In the data that follows, each entry is to be restated exactly.

MATERIALS PROVIDED START

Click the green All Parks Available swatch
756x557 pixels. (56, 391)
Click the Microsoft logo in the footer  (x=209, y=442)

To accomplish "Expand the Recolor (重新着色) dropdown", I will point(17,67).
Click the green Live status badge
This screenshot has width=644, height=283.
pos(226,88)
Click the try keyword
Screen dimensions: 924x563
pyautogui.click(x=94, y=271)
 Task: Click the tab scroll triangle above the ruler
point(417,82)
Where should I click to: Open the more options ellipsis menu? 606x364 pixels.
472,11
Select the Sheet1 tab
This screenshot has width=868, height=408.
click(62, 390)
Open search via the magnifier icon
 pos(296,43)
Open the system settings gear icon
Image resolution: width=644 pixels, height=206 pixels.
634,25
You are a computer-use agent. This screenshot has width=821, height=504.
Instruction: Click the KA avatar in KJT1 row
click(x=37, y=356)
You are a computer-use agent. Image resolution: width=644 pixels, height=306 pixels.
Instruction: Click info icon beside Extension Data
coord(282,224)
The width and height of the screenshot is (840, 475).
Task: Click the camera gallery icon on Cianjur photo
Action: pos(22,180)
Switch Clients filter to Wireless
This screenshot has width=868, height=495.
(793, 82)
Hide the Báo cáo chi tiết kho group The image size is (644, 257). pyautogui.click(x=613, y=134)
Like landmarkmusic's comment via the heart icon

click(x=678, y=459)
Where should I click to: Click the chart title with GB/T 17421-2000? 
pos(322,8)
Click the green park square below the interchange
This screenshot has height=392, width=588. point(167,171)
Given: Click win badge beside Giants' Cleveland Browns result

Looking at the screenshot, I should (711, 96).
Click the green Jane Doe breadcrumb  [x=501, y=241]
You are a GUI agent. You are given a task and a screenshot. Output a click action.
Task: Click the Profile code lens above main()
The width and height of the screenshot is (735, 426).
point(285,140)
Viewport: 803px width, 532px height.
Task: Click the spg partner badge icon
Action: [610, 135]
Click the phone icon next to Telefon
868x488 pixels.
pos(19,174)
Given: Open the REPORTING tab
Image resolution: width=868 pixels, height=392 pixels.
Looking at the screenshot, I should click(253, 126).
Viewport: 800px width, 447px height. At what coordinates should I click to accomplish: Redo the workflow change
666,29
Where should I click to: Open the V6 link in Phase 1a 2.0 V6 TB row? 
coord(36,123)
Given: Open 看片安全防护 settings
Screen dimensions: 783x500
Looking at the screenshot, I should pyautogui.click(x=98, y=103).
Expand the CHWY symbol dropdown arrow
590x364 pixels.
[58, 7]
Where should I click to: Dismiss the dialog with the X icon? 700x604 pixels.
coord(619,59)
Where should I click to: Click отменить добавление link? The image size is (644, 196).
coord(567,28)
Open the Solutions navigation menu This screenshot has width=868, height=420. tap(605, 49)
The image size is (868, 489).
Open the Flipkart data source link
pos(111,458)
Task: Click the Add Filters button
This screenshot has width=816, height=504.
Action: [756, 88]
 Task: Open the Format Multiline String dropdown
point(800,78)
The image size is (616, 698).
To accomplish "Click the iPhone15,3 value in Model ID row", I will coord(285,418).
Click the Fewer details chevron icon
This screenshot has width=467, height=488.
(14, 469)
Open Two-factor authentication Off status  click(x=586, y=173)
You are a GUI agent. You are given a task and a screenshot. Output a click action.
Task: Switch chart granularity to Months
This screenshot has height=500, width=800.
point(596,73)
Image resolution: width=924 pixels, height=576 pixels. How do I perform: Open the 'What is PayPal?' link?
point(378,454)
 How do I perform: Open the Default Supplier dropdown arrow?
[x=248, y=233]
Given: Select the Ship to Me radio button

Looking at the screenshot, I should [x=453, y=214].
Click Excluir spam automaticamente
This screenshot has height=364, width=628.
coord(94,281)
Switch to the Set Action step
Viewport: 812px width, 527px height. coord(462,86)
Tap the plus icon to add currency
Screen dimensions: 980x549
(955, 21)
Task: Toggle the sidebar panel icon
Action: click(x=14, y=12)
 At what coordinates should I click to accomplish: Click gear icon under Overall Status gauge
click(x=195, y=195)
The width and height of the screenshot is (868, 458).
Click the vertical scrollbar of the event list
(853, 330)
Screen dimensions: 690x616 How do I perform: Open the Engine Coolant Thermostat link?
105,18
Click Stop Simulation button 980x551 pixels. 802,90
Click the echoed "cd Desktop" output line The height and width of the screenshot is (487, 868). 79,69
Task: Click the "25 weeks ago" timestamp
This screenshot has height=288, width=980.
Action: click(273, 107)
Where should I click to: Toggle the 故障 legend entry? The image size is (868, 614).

MATERIALS PROVIDED END

SOLUTION TO THIS TASK.
Click the green All Parks Available swatch
756x557 pixels. (56, 391)
Click the Microsoft logo in the footer  (x=209, y=442)

To accomplish "Expand the Recolor (重新着色) dropdown", I will point(17,67).
Click the green Live status badge
This screenshot has width=644, height=283.
pos(226,88)
Click the try keyword
Screen dimensions: 924x563
pyautogui.click(x=94, y=271)
 Task: Click the tab scroll triangle above the ruler
point(417,82)
Where should I click to: Open the more options ellipsis menu? 606x364 pixels.
472,11
Select the Sheet1 tab
This screenshot has width=868, height=408.
click(62, 390)
Open search via the magnifier icon
 pos(296,43)
Open the system settings gear icon
Image resolution: width=644 pixels, height=206 pixels.
634,25
You are a computer-use agent. This screenshot has width=821, height=504.
Instruction: Click the KA avatar in KJT1 row
click(x=37, y=356)
You are a computer-use agent. Image resolution: width=644 pixels, height=306 pixels.
Instruction: Click info icon beside Extension Data
coord(282,224)
The width and height of the screenshot is (840, 475).
Task: Click the camera gallery icon on Cianjur photo
Action: pos(22,180)
Switch Clients filter to Wireless
This screenshot has width=868, height=495.
(793, 82)
Hide the Báo cáo chi tiết kho group The image size is (644, 257). pyautogui.click(x=613, y=134)
Like landmarkmusic's comment via the heart icon

click(x=678, y=459)
Where should I click to: Click the chart title with GB/T 17421-2000? 
pos(322,8)
Click the green park square below the interchange
This screenshot has height=392, width=588. point(167,171)
Given: Click win badge beside Giants' Cleveland Browns result

Looking at the screenshot, I should (711, 96).
Click the green Jane Doe breadcrumb  [x=501, y=241]
You are a GUI agent. You are given a task and a screenshot. Output a click action.
Task: Click the Profile code lens above main()
The width and height of the screenshot is (735, 426).
point(285,140)
Viewport: 803px width, 532px height.
Task: Click the spg partner badge icon
Action: [610, 135]
Click the phone icon next to Telefon
868x488 pixels.
pos(19,174)
Given: Open the REPORTING tab
Image resolution: width=868 pixels, height=392 pixels.
Looking at the screenshot, I should click(253, 126).
Viewport: 800px width, 447px height. At what coordinates should I click to accomplish: Redo the workflow change
666,29
Where should I click to: Open the V6 link in Phase 1a 2.0 V6 TB row? 
coord(36,123)
Given: Open 看片安全防护 settings
Screen dimensions: 783x500
Looking at the screenshot, I should pyautogui.click(x=98, y=103).
Expand the CHWY symbol dropdown arrow
590x364 pixels.
[58, 7]
Where should I click to: Dismiss the dialog with the X icon? 700x604 pixels.
coord(619,59)
Where should I click to: Click отменить добавление link? The image size is (644, 196).
coord(567,28)
Open the Solutions navigation menu This screenshot has width=868, height=420. tap(605, 49)
The image size is (868, 489).
Open the Flipkart data source link
pos(111,458)
Task: Click the Add Filters button
This screenshot has width=816, height=504.
Action: [756, 88]
 Task: Open the Format Multiline String dropdown
point(800,78)
The image size is (616, 698).
To accomplish "Click the iPhone15,3 value in Model ID row", I will coord(285,418).
Click the Fewer details chevron icon
This screenshot has width=467, height=488.
(14, 469)
Open Two-factor authentication Off status  click(x=586, y=173)
You are a GUI agent. You are given a task and a screenshot. Output a click action.
Task: Switch chart granularity to Months
This screenshot has height=500, width=800.
point(596,73)
Image resolution: width=924 pixels, height=576 pixels. How do I perform: Open the 'What is PayPal?' link?
point(378,454)
 How do I perform: Open the Default Supplier dropdown arrow?
[x=248, y=233]
Given: Select the Ship to Me radio button

Looking at the screenshot, I should [x=453, y=214].
Click Excluir spam automaticamente
This screenshot has height=364, width=628.
coord(94,281)
Switch to the Set Action step
Viewport: 812px width, 527px height. coord(462,86)
Tap the plus icon to add currency
Screen dimensions: 980x549
(955, 21)
Task: Toggle the sidebar panel icon
Action: click(x=14, y=12)
 At what coordinates should I click to accomplish: Click gear icon under Overall Status gauge
click(x=195, y=195)
The width and height of the screenshot is (868, 458).
Click the vertical scrollbar of the event list
(853, 330)
Screen dimensions: 690x616 How do I perform: Open the Engine Coolant Thermostat link?
105,18
Click Stop Simulation button 980x551 pixels. 802,90
Click the echoed "cd Desktop" output line The height and width of the screenshot is (487, 868). 79,69
Task: Click the "25 weeks ago" timestamp
This screenshot has height=288, width=980.
Action: click(273, 107)
Where should I click to: Toggle the 故障 legend entry? The image size is (868, 614).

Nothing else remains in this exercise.